The base requirement for a dredge to be used in quantitative surveys is that it can be assumed to cover a defined swept area with known capture efficiency on a consistent basis. If these requirements can be met then a simple division of the number of oysters captured by the area covered gives density (oysters per unit area). Multiply density by the spatial footprint of the habitat, correct for dredge efficiency (this is less than 100%) and a total stock is estimated. Over the past decade the science supporting swept area approaches has been intensively examined and refined by NEFSC NMFS-industry-academic collaborative efforts in support of the surf clam, ocean quahog and sea scallop fisheries. These studies highlight the limitations of gear that was initially employed as a qualitative rather than a quantitative sampling tool. The oyster dredge is such a piece of gear – the challenge in its operation is to sample consistently over non-uniform bottom. Potential problems include the following:
i. The dredge is towed by a flexible line of variable length with variable scope and “hinge points” at either the winch or the passage of the towline over the stern of the vessel. An additional hinge point is the attachment of the line to the dredge. The cumulative design in tow mode functions by alternately digging and releasing, hence the action of a towline over the stern of the vessel during dredging. As such the dredge scoops but does not plane, so it does not sample representatively over the course of a tow, especially when the tow path moves over varying bottom type as would be found on an oyster reef.
ii. The dredge fills over the course of the tow to become a plough, after which it does not sample. Thus the only conditions under which a dredge can be used quantitatively are for very short tows (e.g., Powell et al. 2002 and current MD DNR swept area surveys with rejection/repeat of tows that are overflowing on retrieval).
iii. A dredge is size selective because it samples the surface more so than the underlying reef. If the Young of the Year (YOY, spat) are near the surface then the sampling is not representative. Bias in favor of live animals over shell has been noted by both Powell at al. (2002) and Mann et al. (2004).
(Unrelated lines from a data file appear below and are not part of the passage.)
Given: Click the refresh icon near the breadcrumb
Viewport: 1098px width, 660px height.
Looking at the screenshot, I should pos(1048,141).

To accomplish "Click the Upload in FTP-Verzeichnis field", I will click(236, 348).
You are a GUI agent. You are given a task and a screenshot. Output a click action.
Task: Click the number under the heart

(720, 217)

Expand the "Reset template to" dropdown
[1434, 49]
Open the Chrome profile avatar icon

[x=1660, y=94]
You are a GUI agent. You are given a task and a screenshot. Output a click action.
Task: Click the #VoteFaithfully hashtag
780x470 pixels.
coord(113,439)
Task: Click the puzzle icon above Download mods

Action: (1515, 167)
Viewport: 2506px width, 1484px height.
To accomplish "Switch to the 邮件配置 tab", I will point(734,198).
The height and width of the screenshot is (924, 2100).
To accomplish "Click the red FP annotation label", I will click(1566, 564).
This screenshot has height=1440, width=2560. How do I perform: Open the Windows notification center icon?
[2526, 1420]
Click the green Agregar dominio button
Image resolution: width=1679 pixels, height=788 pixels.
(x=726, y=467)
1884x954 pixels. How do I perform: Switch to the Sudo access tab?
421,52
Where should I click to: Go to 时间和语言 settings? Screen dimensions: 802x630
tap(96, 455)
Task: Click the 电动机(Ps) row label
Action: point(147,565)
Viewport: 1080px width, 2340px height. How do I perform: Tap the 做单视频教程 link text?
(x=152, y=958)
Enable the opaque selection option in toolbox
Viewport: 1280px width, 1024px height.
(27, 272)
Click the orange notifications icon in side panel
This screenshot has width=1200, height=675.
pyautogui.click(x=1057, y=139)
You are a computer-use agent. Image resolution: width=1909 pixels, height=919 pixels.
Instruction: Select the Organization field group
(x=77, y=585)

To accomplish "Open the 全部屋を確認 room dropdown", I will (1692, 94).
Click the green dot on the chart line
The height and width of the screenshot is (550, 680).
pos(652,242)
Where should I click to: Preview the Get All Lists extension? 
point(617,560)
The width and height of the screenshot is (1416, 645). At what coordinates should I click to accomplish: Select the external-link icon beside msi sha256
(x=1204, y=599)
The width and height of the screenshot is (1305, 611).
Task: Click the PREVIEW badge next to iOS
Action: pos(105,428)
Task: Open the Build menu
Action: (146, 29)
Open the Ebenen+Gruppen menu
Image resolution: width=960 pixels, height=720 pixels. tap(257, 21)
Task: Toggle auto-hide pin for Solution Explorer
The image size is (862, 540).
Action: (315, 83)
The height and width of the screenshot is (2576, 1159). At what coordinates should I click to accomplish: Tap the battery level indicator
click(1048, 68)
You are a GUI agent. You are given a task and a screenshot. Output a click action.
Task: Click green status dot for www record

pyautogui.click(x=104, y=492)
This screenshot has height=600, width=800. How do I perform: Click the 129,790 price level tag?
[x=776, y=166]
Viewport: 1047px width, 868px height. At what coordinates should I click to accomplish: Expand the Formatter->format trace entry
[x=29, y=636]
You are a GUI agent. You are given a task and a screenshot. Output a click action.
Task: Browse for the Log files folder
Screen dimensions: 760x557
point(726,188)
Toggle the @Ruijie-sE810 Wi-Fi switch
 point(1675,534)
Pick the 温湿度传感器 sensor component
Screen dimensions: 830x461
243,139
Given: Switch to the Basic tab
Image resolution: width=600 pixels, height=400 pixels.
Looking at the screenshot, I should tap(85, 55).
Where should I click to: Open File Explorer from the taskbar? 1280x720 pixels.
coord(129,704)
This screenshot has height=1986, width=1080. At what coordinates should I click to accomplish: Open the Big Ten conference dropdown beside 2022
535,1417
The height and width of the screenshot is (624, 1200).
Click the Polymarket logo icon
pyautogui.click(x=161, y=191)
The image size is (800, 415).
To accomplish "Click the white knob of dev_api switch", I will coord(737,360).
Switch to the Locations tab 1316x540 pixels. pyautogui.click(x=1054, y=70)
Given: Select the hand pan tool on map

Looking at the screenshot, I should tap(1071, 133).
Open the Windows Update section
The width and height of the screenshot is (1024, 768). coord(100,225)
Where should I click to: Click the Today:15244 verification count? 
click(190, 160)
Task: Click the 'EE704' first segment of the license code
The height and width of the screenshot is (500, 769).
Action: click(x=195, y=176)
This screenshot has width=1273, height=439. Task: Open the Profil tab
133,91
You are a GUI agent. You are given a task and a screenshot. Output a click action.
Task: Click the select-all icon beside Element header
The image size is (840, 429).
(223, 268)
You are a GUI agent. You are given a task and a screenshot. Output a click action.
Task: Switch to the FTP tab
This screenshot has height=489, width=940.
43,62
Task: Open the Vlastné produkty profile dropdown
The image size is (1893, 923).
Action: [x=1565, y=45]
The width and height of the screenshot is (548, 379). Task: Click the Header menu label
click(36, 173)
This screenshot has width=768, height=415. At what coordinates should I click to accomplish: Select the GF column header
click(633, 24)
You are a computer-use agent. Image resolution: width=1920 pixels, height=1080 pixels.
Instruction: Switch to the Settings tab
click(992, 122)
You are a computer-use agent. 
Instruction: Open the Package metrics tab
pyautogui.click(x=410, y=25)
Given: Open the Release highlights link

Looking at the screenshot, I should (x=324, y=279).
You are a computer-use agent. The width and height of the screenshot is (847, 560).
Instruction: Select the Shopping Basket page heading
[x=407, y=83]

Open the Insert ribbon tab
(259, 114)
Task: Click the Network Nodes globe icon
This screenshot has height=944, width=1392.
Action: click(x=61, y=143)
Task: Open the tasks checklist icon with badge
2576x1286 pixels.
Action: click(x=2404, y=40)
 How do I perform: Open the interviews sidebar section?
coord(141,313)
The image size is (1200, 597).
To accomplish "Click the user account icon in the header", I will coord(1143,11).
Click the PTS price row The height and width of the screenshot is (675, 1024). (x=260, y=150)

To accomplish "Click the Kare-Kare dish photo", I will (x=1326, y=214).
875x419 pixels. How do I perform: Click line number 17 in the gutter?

iv. A single dredge will vary in efficiency depending on scope, speed of towing, vessel size and even vessel operator, in addition to state of and direction of the tide. With this combination of variables, caution must be exercised in transferring calculated efficiencies from one dredge/vessel/operator/location to another. These variables argue that any use of a dredge as a quantitative tool require that it be calibrated for each operator, vessel, bottom type, tidal stage and more. This important point is consistency to insure repeatable results.
v. Oyster dredges are less than 100% efficient in retention. There are no published depletion based efficiency estimates for oyster dredges. There are for surf clam and ocean quahog dredges (NEFSC-NMFS assessments), but the latter operate in uniform substrates and do not sample in an oscillatory manner when towed - they slide on wide runners and exhume the target species with hydraulic jets.
vi. A strong asset of dredges is that they can cover considerable area within a single tow, and thus integrate over that area. This is in stark contrast to the areal sampling problem presented by tongs (see Survey Design).